On religious grounds, a consortium of Roman Catholic (including the Colorado-based order of nuns called “the Little Sisters of the Poor) and other religious groups have demanded a full exemption to the Affordable Care Act (ACA–also called “Obamacare”) provision mandating employers to provide health insurance coverage that includes contraception and birth control.
Religious Rights Argument:
- The religious opponents of this provision have taken the case to the Supreme Court of the United States, where it is currently being heard and considered.
- If the opponents of this ACA provision win, organizations of all kinds will be able to opt out of providing birth control in their health insurance plans on religious grounds.
- In a sense, the Catholic Church and religious groups that share their position have put access to birth control on trial.
A Form of Abortion:
- The Christian groups, who often see birth control as a form of abortion, object to the practice of birth control on principle.
- Those with the strongest religious objection strenuously objected to an administration attempt to compromise.

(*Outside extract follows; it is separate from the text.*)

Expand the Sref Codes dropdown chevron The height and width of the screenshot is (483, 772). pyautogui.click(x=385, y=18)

- In 2013, the Obama administration offered legislation that would allow religious groups to opt out of that part of health insurance that would cover birth control.

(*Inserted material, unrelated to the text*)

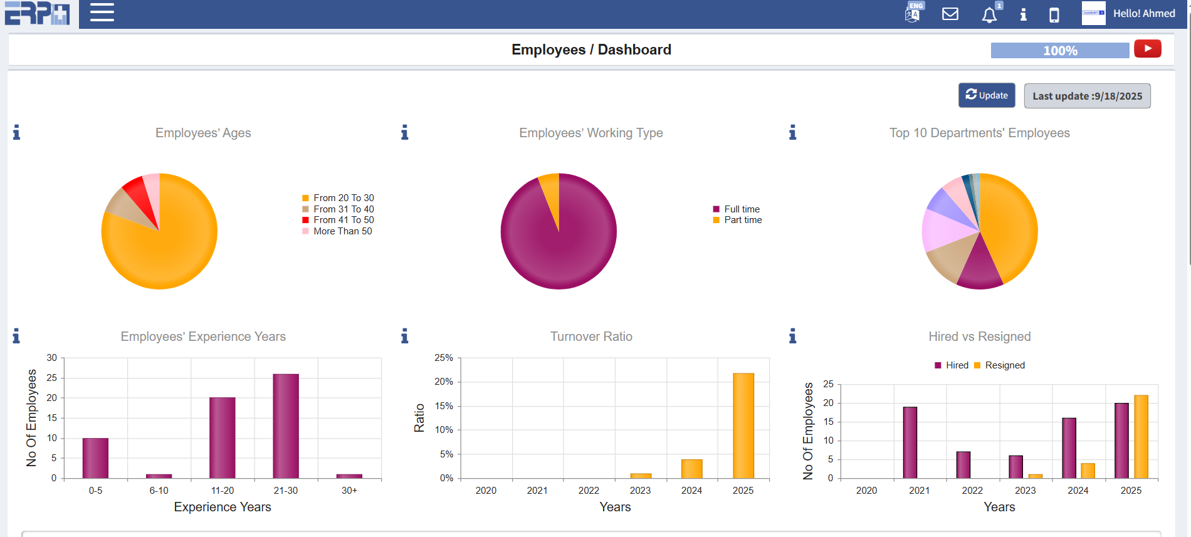Click the 100% progress bar
1191x537 pixels.
click(x=1059, y=51)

- The government would ask the insurance companies to pay for that part of the coverage.
- This was unacceptable to religious conservatives because the religious organizations would still have to authorize birth control coverage, even if they didn’t pay for it.
The Likely Ruling:
- In the present four-justice Supreme Court, without the late Justice Anton Scalia is balanced for and against abortion legislation.
- The ruling, due by the end of June, 2016 is expected to be split down the middle.
- This would leave the ruling of the lower courts favoring the original legal compromise still standing.
In an ongoing standoff between fundamentalist religious organizations and the Affordable Care Act, the provisions of the ACA requiring coverage for birth control devices has been challenged all the way up to the Supreme Court. The decision has not yet been rendered by the court. However, with the current conservative-liberal balance among the justices, the ruling is expected to allow the lower court decision to stand.